- **Document section**
•••

Rockstar Productions GmbH
- Trade name: Rockstar Vienna (2003–2006)
- Formerly: Neo Software Produktions GmbH (1993–2003)
- Type: Subsidiary
- Industry: Video games
- Founded: 4 January 1993; 33 years ago in Hirtenberg, Austria
- Founders: Peter Baustädter; Niki Laber; Hannes Seifert;
- Defunct: 11 May 2006
- Fate: Dissolved
- Headquarters: Vienna, Austria
- Key people: Niki Laber (managing director); Hannes Seifert (managing director);
- Number of employees: 110 (2006)
- Parent: Computec Media (1999–2000); Gameplay.com (2000–2001); Take-Two Interactive (2001–2003); Rockstar Games (2003–2006);

= Rockstar Vienna =

Austrian video game developer

Rockstar Vienna (Rockstar Productions GmbH; formerly Neo Software Produktions GmbH) was an Austrian video game developer and a studio of Rockstar Games based in Vienna. Peter Baustädter, Niki Laber, and Hannes Seifert founded the studio as Neo Software in January 1993 as they neared the completion of Whale's Voyage. The game led Neo Software to early success, as did 1994's The Clue!, which sold over a million copies, and enabled the company to relocate from Seifert's house in Hirtenberg to offices in Vienna. After Neo Software's Alien Nations sold more than a million copies in 1999, Computec Media acquired a majority stake in the company, seeking for it to produce online games. It then sold the studio and several other businesses to Gameplay.com in February 2000, which sold Neo Software to Take-Two Interactive in January 2001 as part of a subsidiary exchange.

Under Take-Two, Neo Software mostly developed ports, starting with Max Payne for the Xbox. The studio was integrated with Take-Two's Rockstar Games label in January 2003 as Rockstar Vienna, bringing its Max Payne 2: The Fall of Max Payne, Grand Theft Auto III, and Grand Theft Auto: Vice City to consoles. The studio worked on Manhunt 2 from January 2004 until May 2006, when the company was abruptly closed as a cost reduction measure. Rockstar Vienna had become the largest developer in Austria by that time, and its disestablishment left 110 people out of work. Manhunt 2 was completed at Rockstar London, omitting all Rockstar Vienna credits upon release.

•••

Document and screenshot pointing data
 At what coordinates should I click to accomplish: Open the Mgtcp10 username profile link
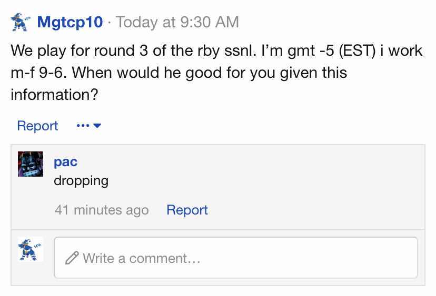tap(70, 22)
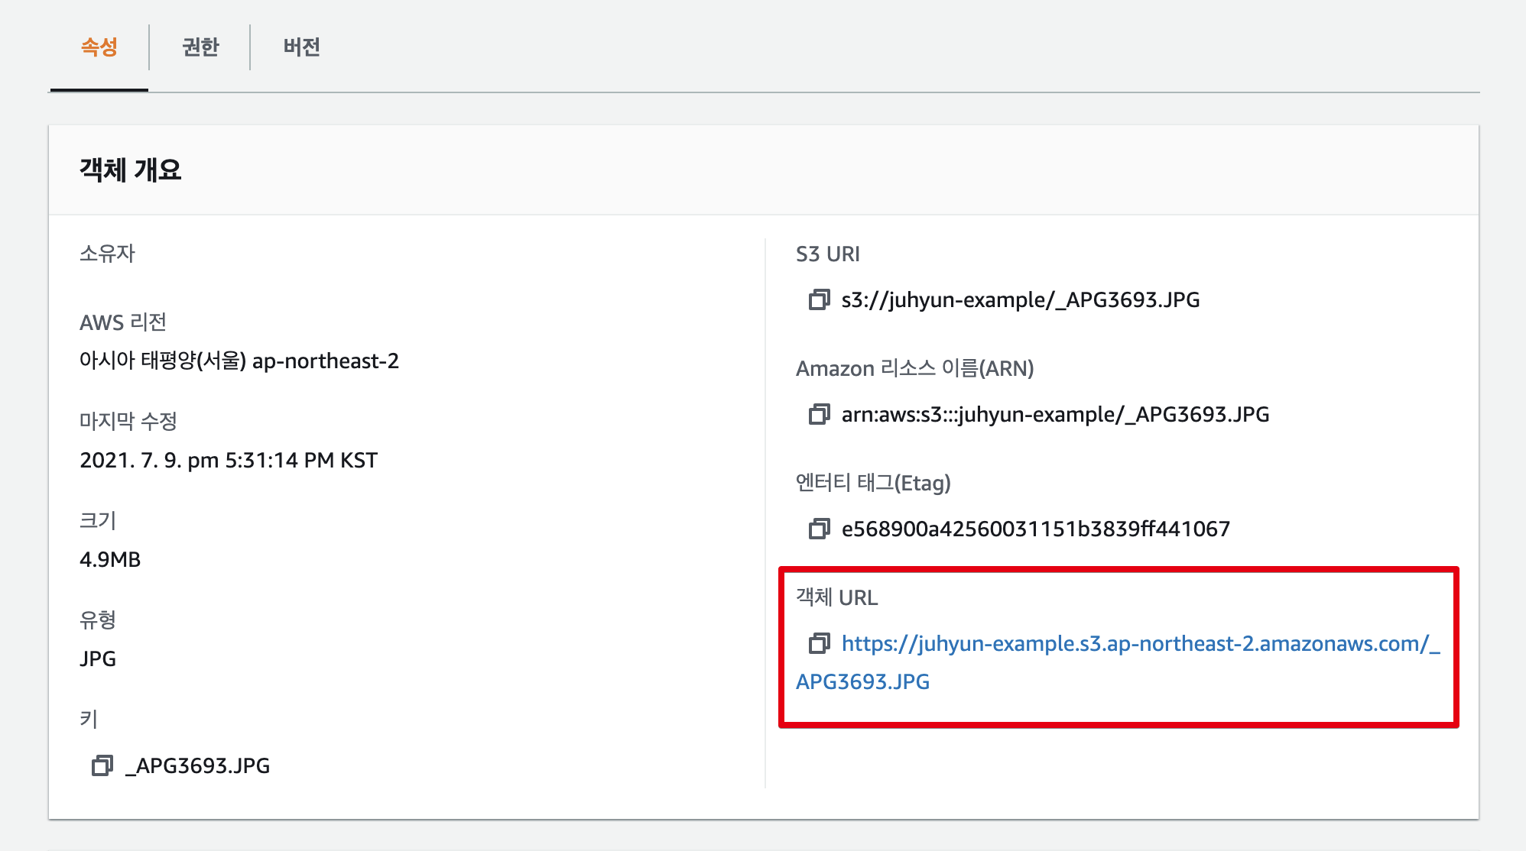Switch to the 권한 tab

coord(200,47)
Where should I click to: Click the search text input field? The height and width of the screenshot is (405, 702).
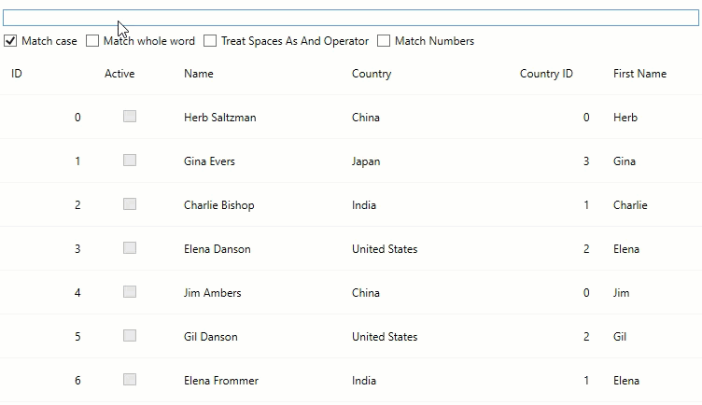(350, 19)
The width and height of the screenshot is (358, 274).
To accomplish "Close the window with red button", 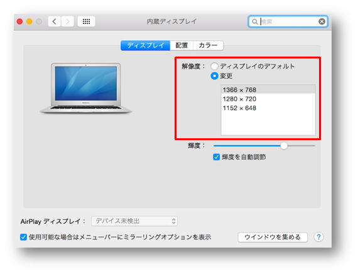I will click(19, 21).
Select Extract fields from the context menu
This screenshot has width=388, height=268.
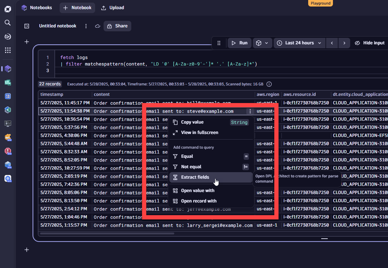195,177
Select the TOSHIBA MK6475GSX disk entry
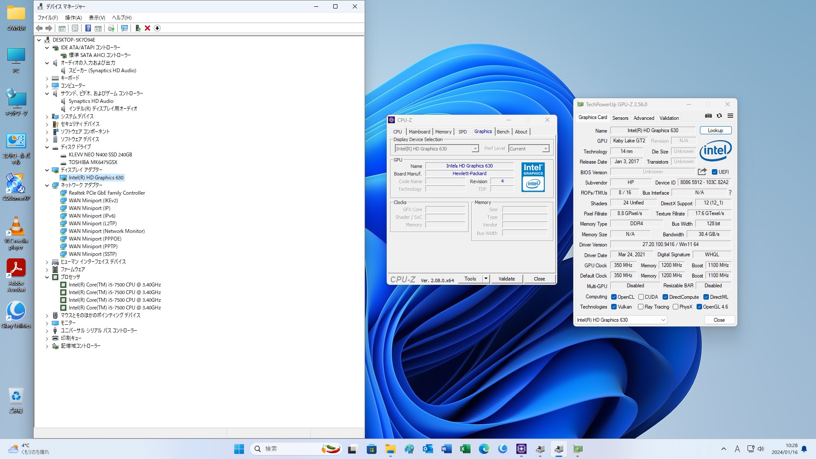The width and height of the screenshot is (816, 459). (x=93, y=162)
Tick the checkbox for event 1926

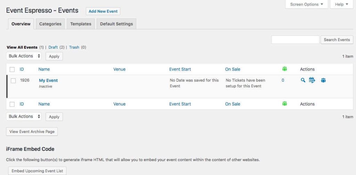(13, 81)

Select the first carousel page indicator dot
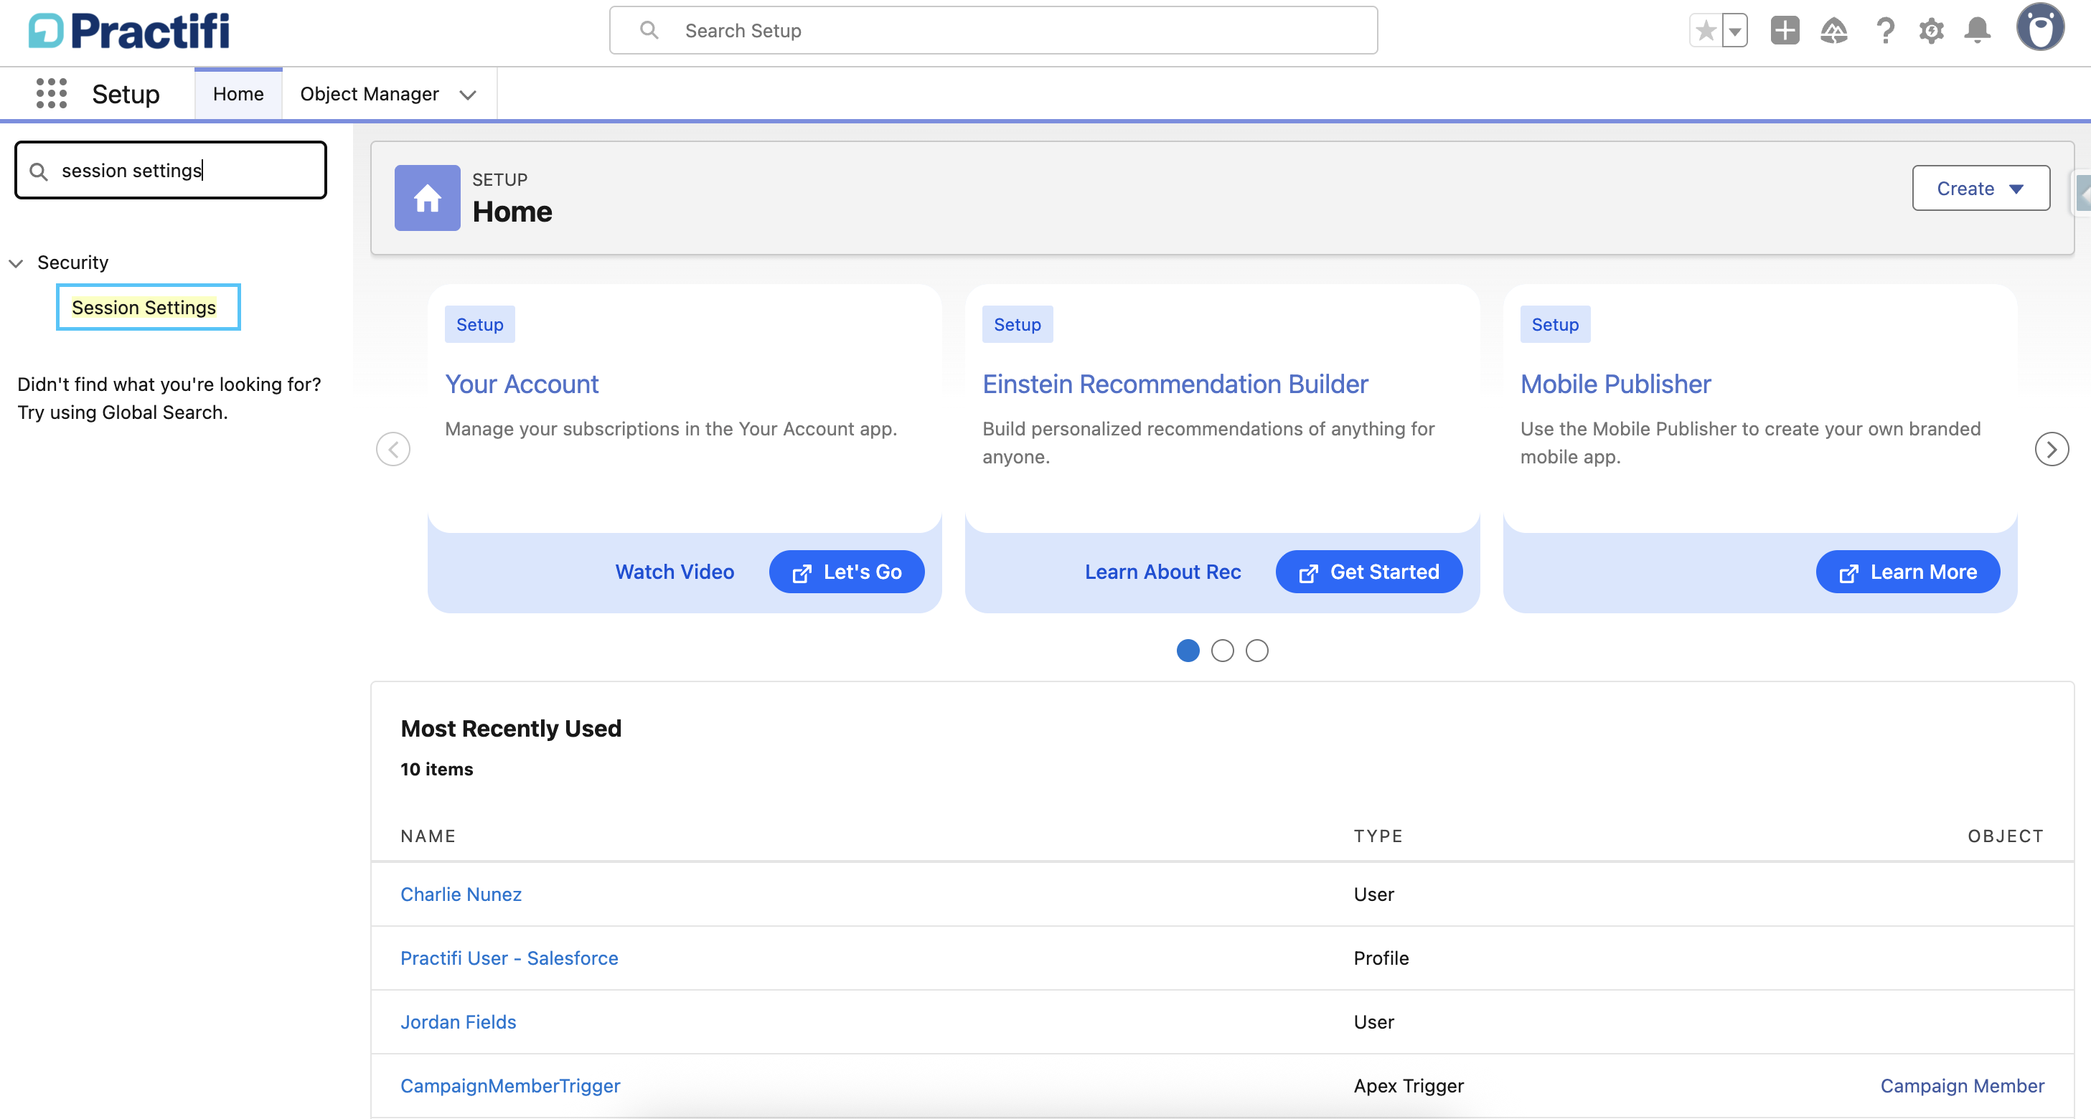pyautogui.click(x=1188, y=650)
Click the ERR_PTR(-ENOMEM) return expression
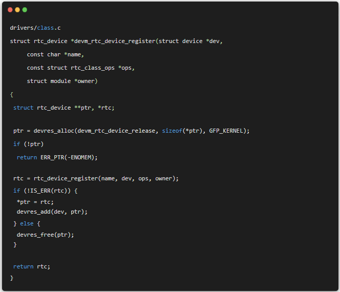This screenshot has height=292, width=340. (x=69, y=157)
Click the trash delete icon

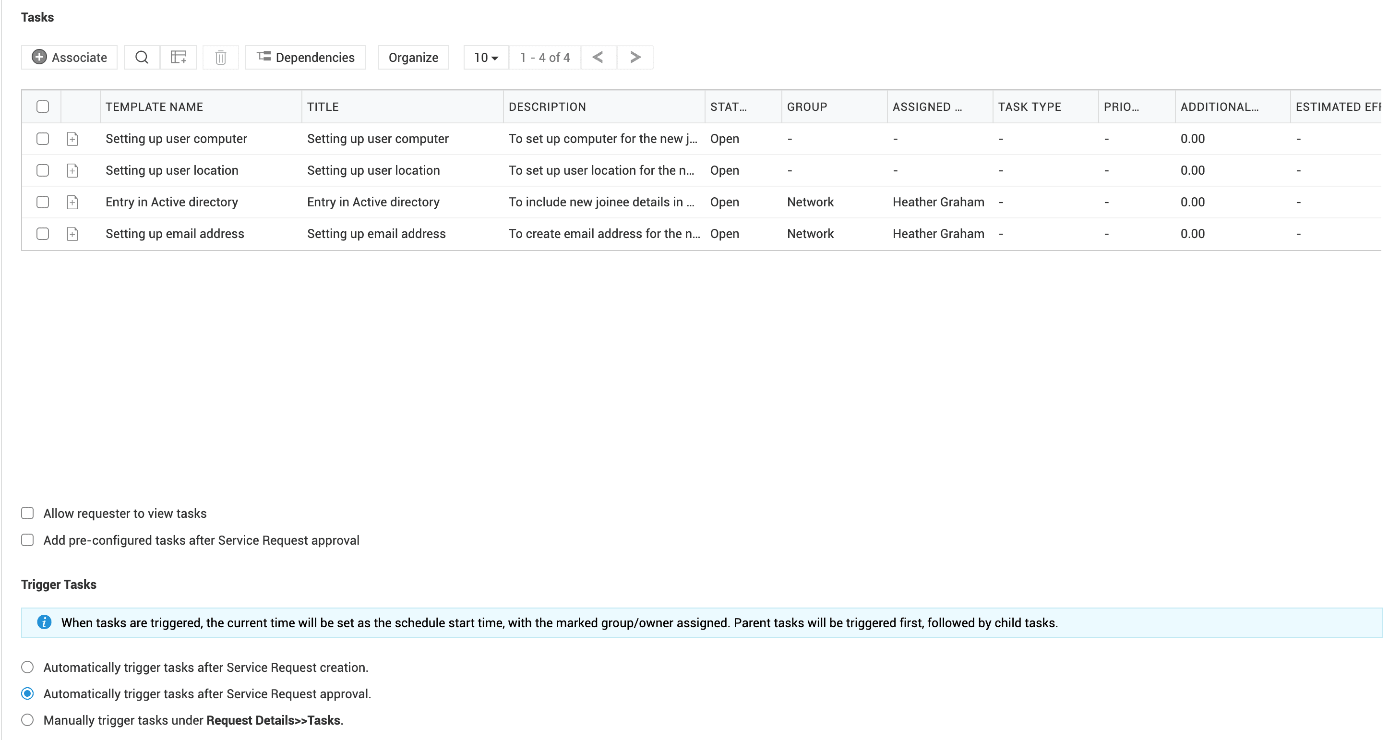(x=221, y=57)
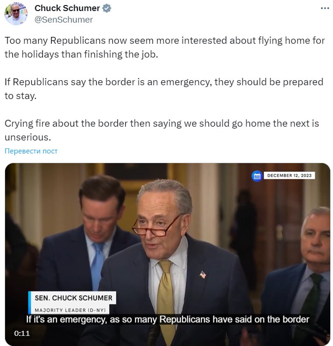Screen dimensions: 333x346
Task: Click the blue verified badge
Action: pyautogui.click(x=107, y=8)
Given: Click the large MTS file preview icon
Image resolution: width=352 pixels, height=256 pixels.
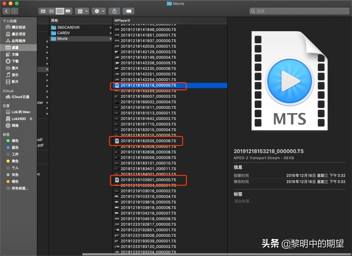Looking at the screenshot, I should [x=289, y=81].
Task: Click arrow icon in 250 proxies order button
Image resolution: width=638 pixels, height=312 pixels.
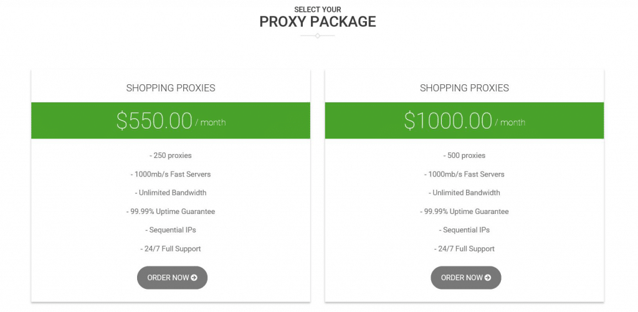Action: [194, 278]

•••

- **Exercise set**
**a.** Decide whether each statement agrees with the Rockstar Vienna article, answering yes or no and quoting the deciding words: (i) Neo Software was founded in Vienna. (ii) The Clue! sold over a million copies. (iii) Manhunt 2 was completed at Rockstar London.
**b.** According to the Rockstar Vienna article, which company did Gameplay.com sell Neo Software to in January 2001?
**c.** Please return the passage of the Rockstar Vienna article between "- Formerly: Neo" and "employees: 110 (2006)", inclusive.
The data has no role in any of this.

- **Worked answers**
**a.**
(i) No: "Founded: 4 January 1993; 33 years ago in Hirtenberg, Austria"
(ii) Yes: "1994's The Clue!, which sold over a million copies"
(iii) Yes: "Manhunt 2 was completed at Rockstar London"

**b.** Take-Two Interactive.

**c.**
- Formerly: Neo Software Produktions GmbH (1993–2003)
- Type: Subsidiary
- Industry: Video games
- Founded: 4 January 1993; 33 years ago in Hirtenberg, Austria
- Founders: Peter Baustädter; Niki Laber; Hannes Seifert;
- Defunct: 11 May 2006
- Fate: Dissolved
- Headquarters: Vienna, Austria
- Key people: Niki Laber (managing director); Hannes Seifert (managing director);
- Number of employees: 110 (2006)